23、それからの結末を、少し
本編に入れられなかった、蛇足的な、説明的な、そんな感じの最終話。
それからの結末を、少しだけ。
ジークの後に王子様を継いだのは、ジークの弟だった。
魔法によって、ジークという存在がなくなってしまった今、それが自然な流れだったのだろう。
ジークは自分が消えた後のことも考えて、結構強引な政治改革をしていたらしいと後からエンドさんに教えられた。
家族にも存在を忘れられてしまって悲しいねと伝えると、ジークは酷く冷めた表情で大したことないと言っていた。
私にはとても悲しいことのように思えたけど、それは私が悲しむことではないから、そっと心にしまった。
私も、元の世界の「存在」を失ってしまっているためか、もう家族のことも友だちのことも、もう思い出せない。自分の名前に関しては、この世界に来たときから完璧に忘れてしまっていて今では「マナ」だけが私の名前だ。
元の世界を懐かしいとは思わない。元々、自分で捨てた世界だ。未練なんてない。
でも、ジークは私が元の世界を捨ててしまったことについては罪悪感があるみたいだった。それこそ、余計なお世話って話だと思う。まぁ、少しずつ分かっていってもらえばいいんだろう。時間は沢山あるんだ。
ワールズへの正式な入国が認められた後、ジークは魔法学校で学び、最短の三年で卒業した。
そして卒業後は魔法使いとして認められ、上位魔法使いにしか与えられない「色」も賜ったそうだ。

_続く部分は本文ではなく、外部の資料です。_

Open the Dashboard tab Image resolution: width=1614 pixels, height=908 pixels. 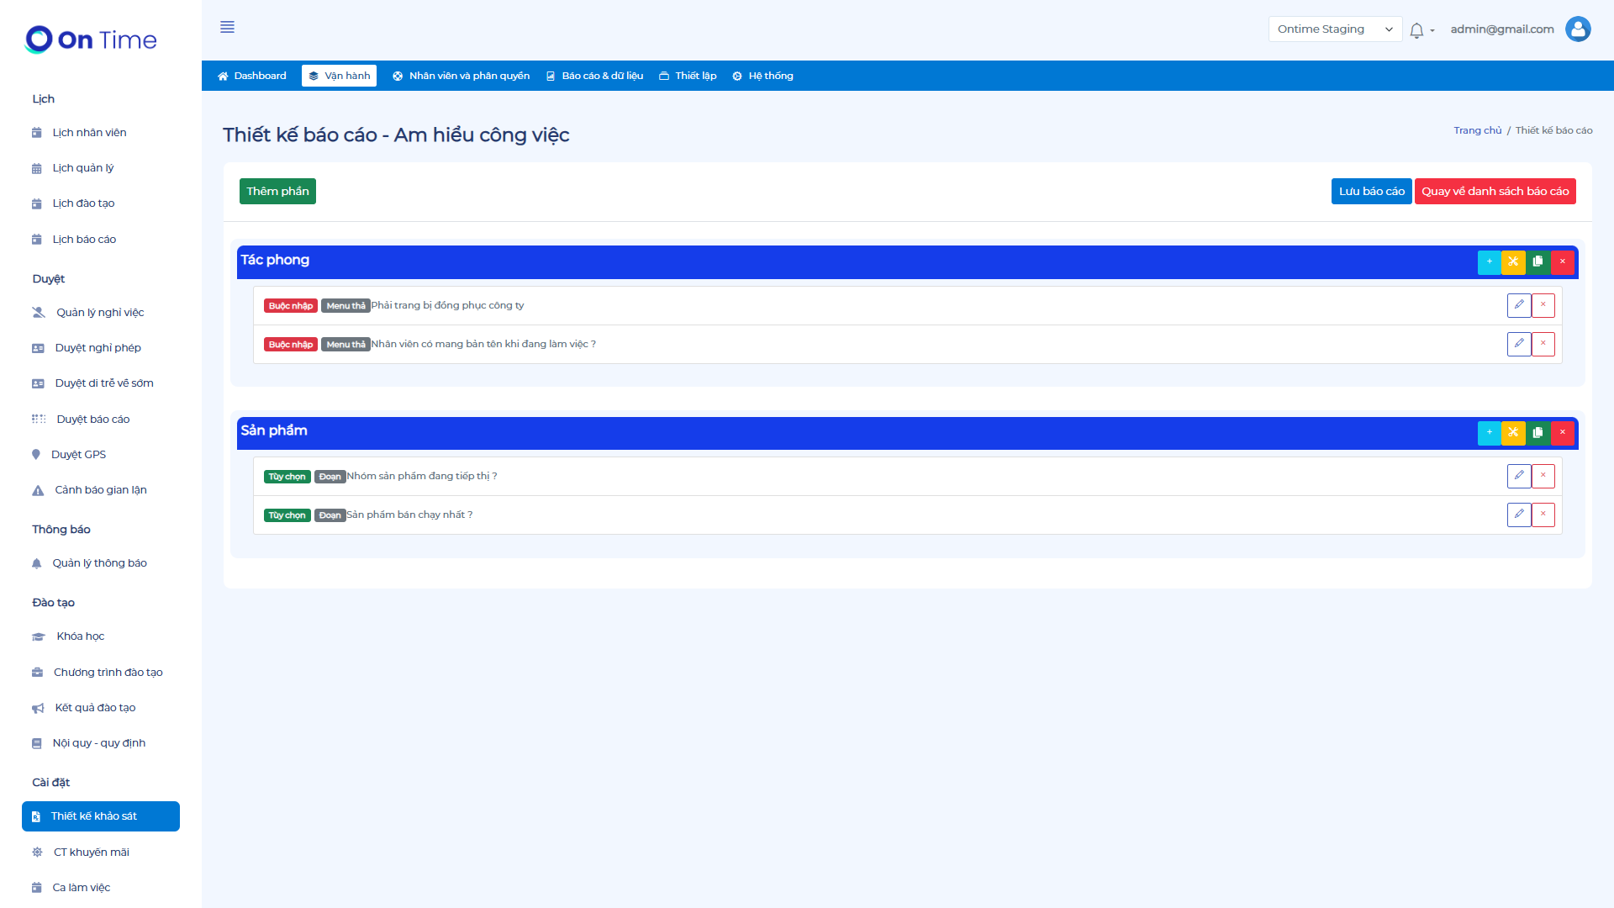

私と言えば、ジークが魔法学校に入学したと同時に、一緒に入学して魔法について学ぶことにした。とはいえ、魔力のない私は魔道士の学科に配置された。
魔道士の学科は、研究が主だったから、私は自分の出生を隠しつつ異世界召喚についての研究をした。
禁術なのに研究してもいいの?って最初は不思議だったけど、これをやり遂げられる人は滅多にいないってのがよく分かったから納得した。
こんなに面倒で魔力消費が酷くて、制約が多い魔法なんて滅多にない。
だから、これをやり遂げたジークはやっぱりすごいなってビックリしたんだっけ。
私は、このまま学園で研究を続けたかったのだけど、ジークの卒業と同時に私も卒業を余儀なくされ、今は学院生として自宅での自己満足的な研究をちまちまとしている。

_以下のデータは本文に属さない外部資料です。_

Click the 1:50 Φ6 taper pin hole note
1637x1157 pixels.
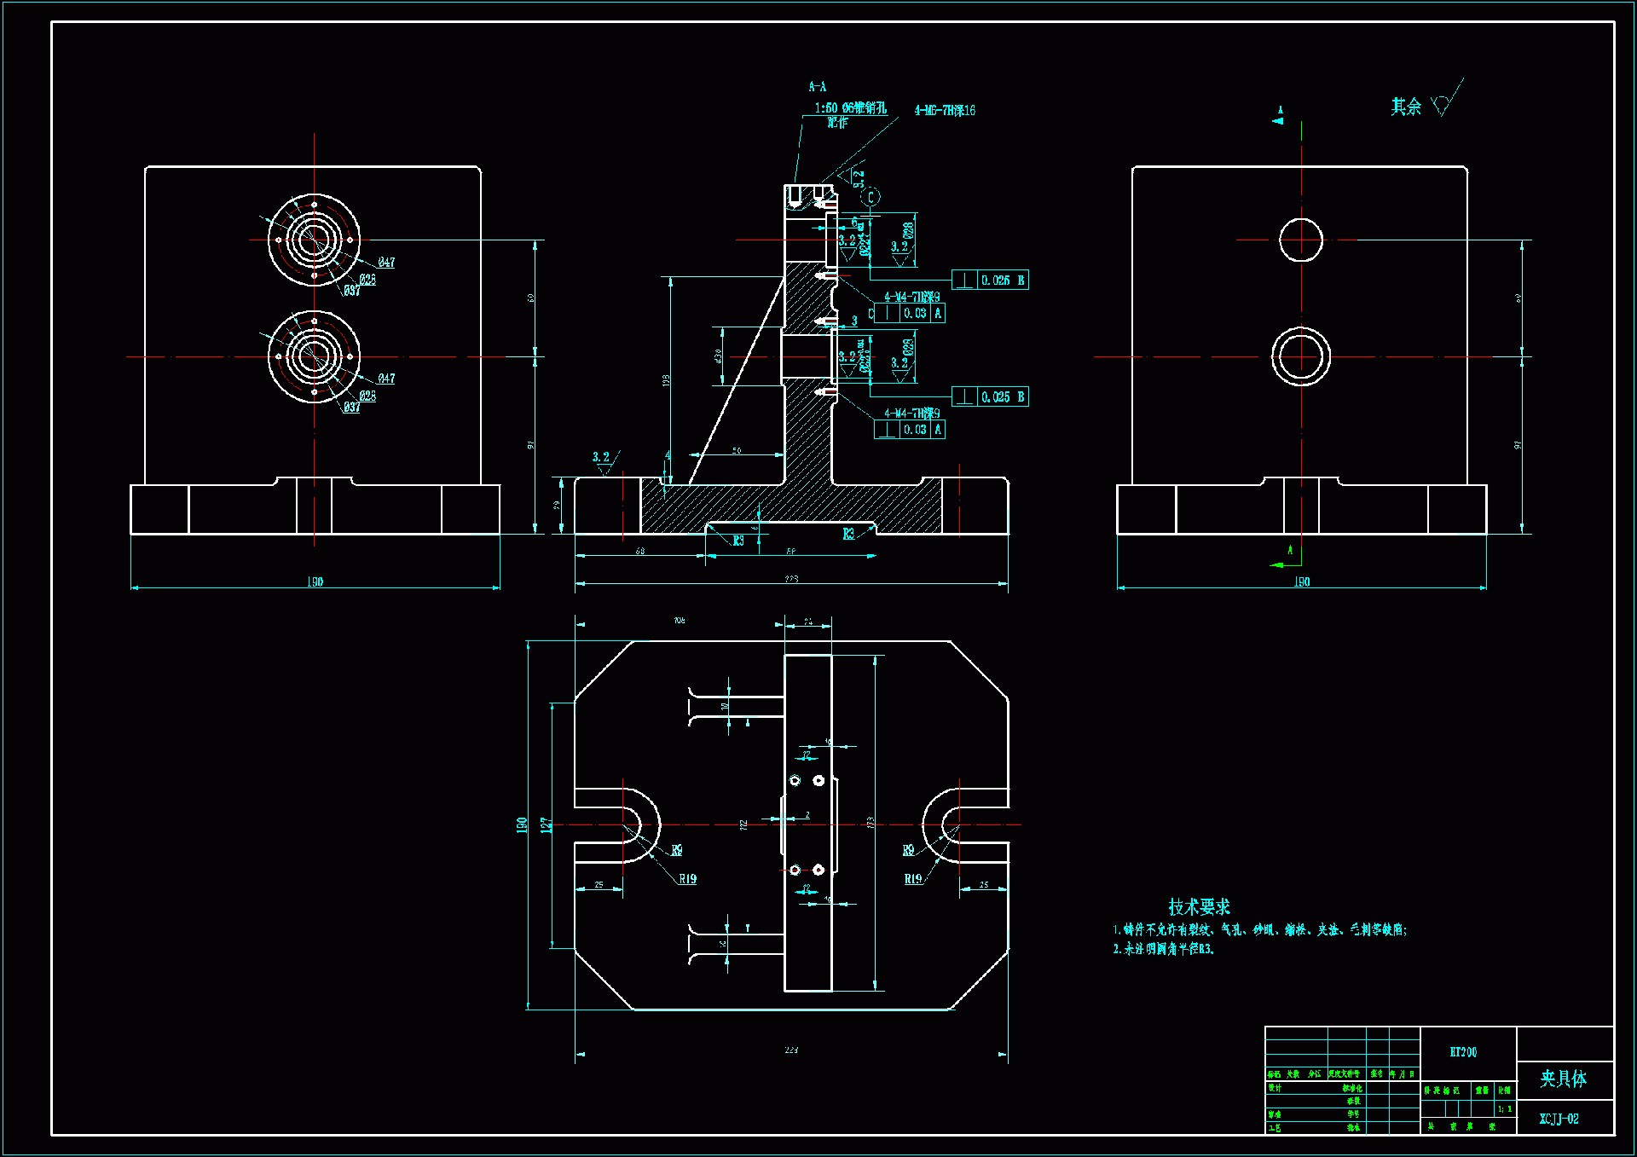click(850, 109)
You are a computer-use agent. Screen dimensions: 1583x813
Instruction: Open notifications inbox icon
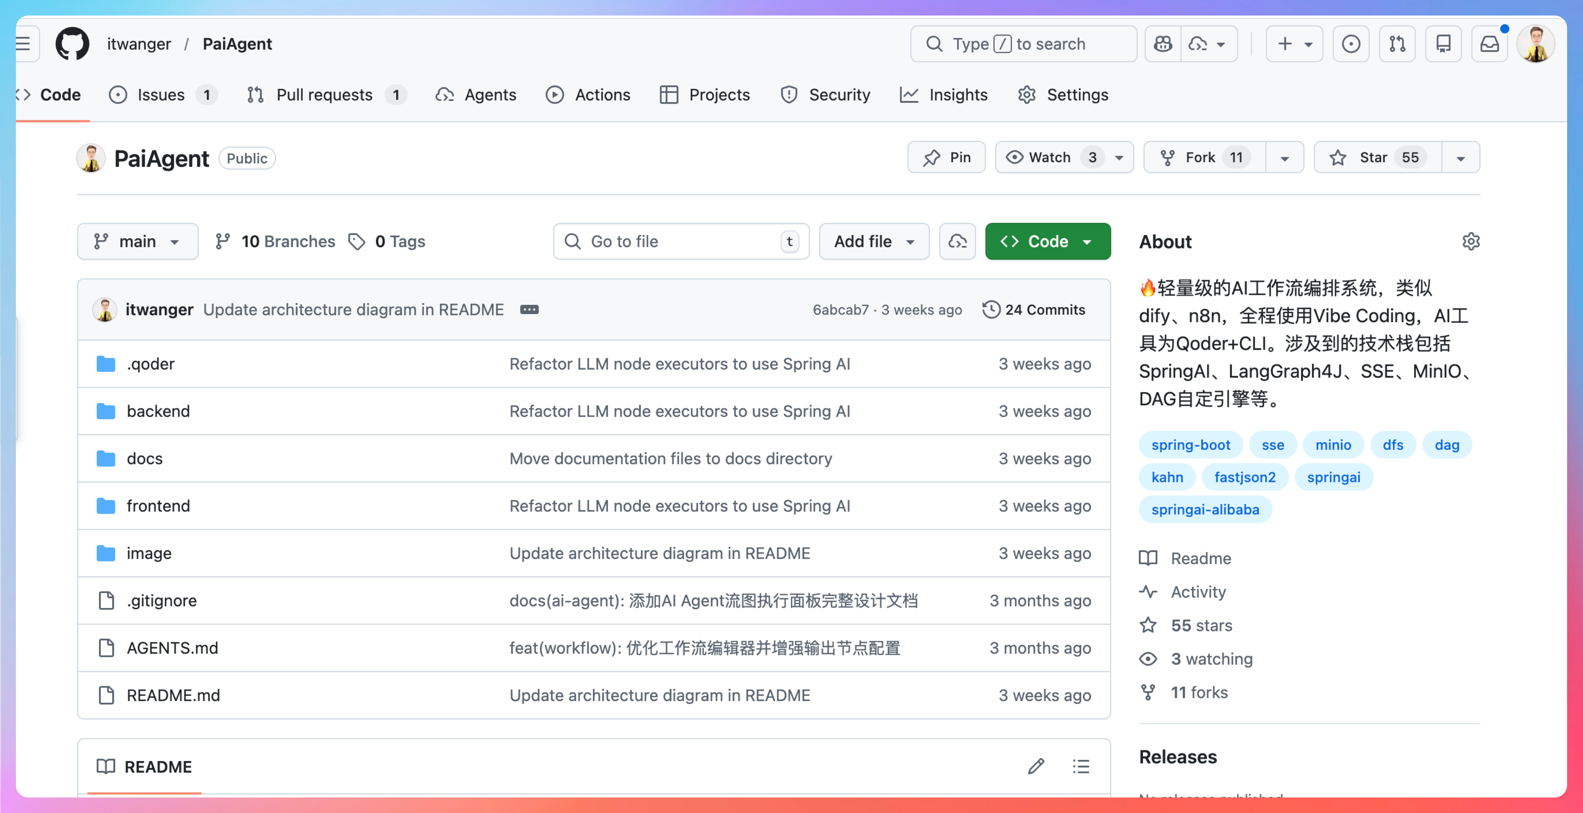[x=1489, y=44]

ジークは卒業後は、ワールズの魔法使いとして国内外で活躍している。ただ、仕事にケチつけたり、規定業務時間を短縮しまくって、よくエンドさんに説教されているらしいけど、本人は知らん顔だ。
あれからけっこう経つけど、未だに世界の理とやらに消されず、二人とも無事に暮らしている。
それを考えると、エンドさんと、あの奇麗な少年には感謝の気持ちでいっぱいだ。
そう言うと、エンドさんは酷く怒るからあまり言わないようにしているんだけどね。
人魚姫みたいに執着心バリバリで執念深かった私とジークは、誰かの思いとか願いとかを踏みにじって、知らんふりをして、ようやくここまで来た。
私たちが願うのは、傍にいることと互いの幸せだけ。
だって、私たちには、もうそれだけしか残されていないから。
他の選択肢なんて選べないほどに、幸せな幸せな結末。
だから、私たちの物語は、どこまでいってもハッピーエンドでしかない。
人魚姫みたいに泡になっても愛おしい人の傍にいられるんだから。
「マナが泡になるときは、俺も泡になって傍にいるからね 」
「もー!!また、勝手に頭のなか読んだでしょー!! 」
「だって、なんか幸せそうな顔しているから、俺のこと考えていると思って 」
「なんか、それ、すっごく悔しいんだけどー!! 」
そうして、私たちは静かに世界から忘れ去られていくのだろう。
願ったように、そっと寄り添いながら密やかに幸せに暮らしていくのだ。
幸せな結末を、大切に抱きしめながら。
END
ようやくエンドマークをつけることができました。
自分の至らなさを痛感した物語となりました。
結末については、どうかご容赦くださいませ。
完結できたのは、お気に入り登録やメッセージのおかげです。
最後までお付き合いくださり、本当にありがとうございました。